Hundreds of bus routes hit as First Group drivers set to strike, confirms Unite 

23rd October 2009

First Group bus services across England will grind to a halt this Monday (October 26th) when thousands of drivers take industrial action against an imposed pay freeze.

Unite members working for First Group in Essex, Yorkshire and the north west will be taking simultaneous industrial action on Monday to defend their wages and reject a zero percent pay freeze imposed by the First board in all of its 19 UK bus subsidiaries.  The simultaneous action is set to hit hundreds routes in the affected regions. 

With First Group PLC making a pre-tax profit of over £200 million in 2009, the bus workers are incensed that national management refuses to allow local managers to fund a fair pay deal and keep services operating.

Unite says that First is using the recession to make its employees pay for profits and bigger dividends for its shareholders, and warns that without a return to the negotiating table to propose a fairer pay deal, the company is set to be embroiled in a series of rolling strikes across the country.

Unite national officer for transport, Graham Stevenson, said: “Our members up and down the country are simply furious at First's imposed zero percent pay freeze. They will not accept it which means serious disruption to services unless First rethinks its position.

"This workforce has delivered all this company has asked of them and more.  It is only right and fair then that they can take home a wage which helps them support their families.  Once again, we appeal to First - meet us nationally, reconsider this aggressive and hostile stance, and work with us to find a fair deal for drivers and maintain the services customers depend on."

Drivers have already held 24-hour stoppages regionally in the last few weeks. Unite's attempts to resolve the pay deal by engaging the help of the conciliation service ACAS in an attempt to break the deadlock came to nothing as First Group continues to refuse to budge on fair pay.

Mr Stevenson added: “Busworkers' pay has dropped massively since deregulation and privatisation. Remorselessly, for over a decade, this decline continued. This imposition of a national pay freeze at a time of record profits for this company may well be the straw that breaks the camel's back.

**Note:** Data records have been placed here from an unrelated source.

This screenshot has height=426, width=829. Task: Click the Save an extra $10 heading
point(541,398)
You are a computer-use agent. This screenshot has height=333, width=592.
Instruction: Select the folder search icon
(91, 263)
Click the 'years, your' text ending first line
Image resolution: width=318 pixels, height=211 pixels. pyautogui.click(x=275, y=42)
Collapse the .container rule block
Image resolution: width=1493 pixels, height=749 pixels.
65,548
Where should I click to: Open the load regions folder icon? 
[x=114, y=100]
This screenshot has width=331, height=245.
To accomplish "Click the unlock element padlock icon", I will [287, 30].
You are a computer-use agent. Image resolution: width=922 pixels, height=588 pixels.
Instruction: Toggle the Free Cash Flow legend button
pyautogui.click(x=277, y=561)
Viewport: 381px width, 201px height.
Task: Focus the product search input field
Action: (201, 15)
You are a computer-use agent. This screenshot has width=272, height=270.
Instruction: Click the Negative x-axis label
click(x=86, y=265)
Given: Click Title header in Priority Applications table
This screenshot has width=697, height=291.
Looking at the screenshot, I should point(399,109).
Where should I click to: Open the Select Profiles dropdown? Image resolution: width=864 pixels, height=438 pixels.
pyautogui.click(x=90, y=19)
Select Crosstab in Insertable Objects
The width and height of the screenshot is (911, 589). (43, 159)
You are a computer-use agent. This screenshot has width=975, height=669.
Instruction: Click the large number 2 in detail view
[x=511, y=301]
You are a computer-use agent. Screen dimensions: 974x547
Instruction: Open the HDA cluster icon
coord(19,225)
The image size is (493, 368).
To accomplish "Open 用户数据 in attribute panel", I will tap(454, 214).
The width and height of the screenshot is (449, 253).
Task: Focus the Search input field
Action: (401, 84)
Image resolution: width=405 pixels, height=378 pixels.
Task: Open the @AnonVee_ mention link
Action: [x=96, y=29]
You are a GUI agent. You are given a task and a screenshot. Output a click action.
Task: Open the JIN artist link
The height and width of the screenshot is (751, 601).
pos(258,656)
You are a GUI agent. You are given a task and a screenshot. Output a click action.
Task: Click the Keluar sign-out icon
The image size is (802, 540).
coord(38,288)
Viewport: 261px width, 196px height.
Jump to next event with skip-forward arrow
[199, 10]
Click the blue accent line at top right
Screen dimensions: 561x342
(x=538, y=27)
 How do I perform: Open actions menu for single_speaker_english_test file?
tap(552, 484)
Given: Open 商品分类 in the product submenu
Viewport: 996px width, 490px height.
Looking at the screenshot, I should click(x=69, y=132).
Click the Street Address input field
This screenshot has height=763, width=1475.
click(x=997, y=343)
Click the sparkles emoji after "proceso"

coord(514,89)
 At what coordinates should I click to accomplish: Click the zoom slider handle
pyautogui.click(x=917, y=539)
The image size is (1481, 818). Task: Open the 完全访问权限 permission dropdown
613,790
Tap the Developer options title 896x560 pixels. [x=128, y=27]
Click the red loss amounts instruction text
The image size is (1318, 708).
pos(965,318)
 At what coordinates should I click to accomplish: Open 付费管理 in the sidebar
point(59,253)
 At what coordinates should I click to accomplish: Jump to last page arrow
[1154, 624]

“No doubt the achievement of a zero percent pay policy on busworkers’ pay will add up to a tidy sum in management bonuses. We thought the era of fat-cats and boardroom bonuses was supposed to be over, clearly not."

Unite is calling for the implementation of a just wages system to raise busworkers’ earnings, and the re-establishment of status grades to recognise responsibility and skills and reflect the growing demands of the job.